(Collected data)
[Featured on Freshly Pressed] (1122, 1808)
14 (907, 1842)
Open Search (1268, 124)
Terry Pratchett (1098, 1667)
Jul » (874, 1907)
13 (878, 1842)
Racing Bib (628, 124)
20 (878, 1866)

**Action item**
What is needed is an exact restatement of every record above.

**Your solution**
[Featured on Freshly Pressed] (1122, 1808)
14 (907, 1842)
Open Search (1268, 124)
Terry Pratchett (1098, 1667)
Jul » (874, 1907)
13 (878, 1842)
Racing Bib (628, 124)
20 (878, 1866)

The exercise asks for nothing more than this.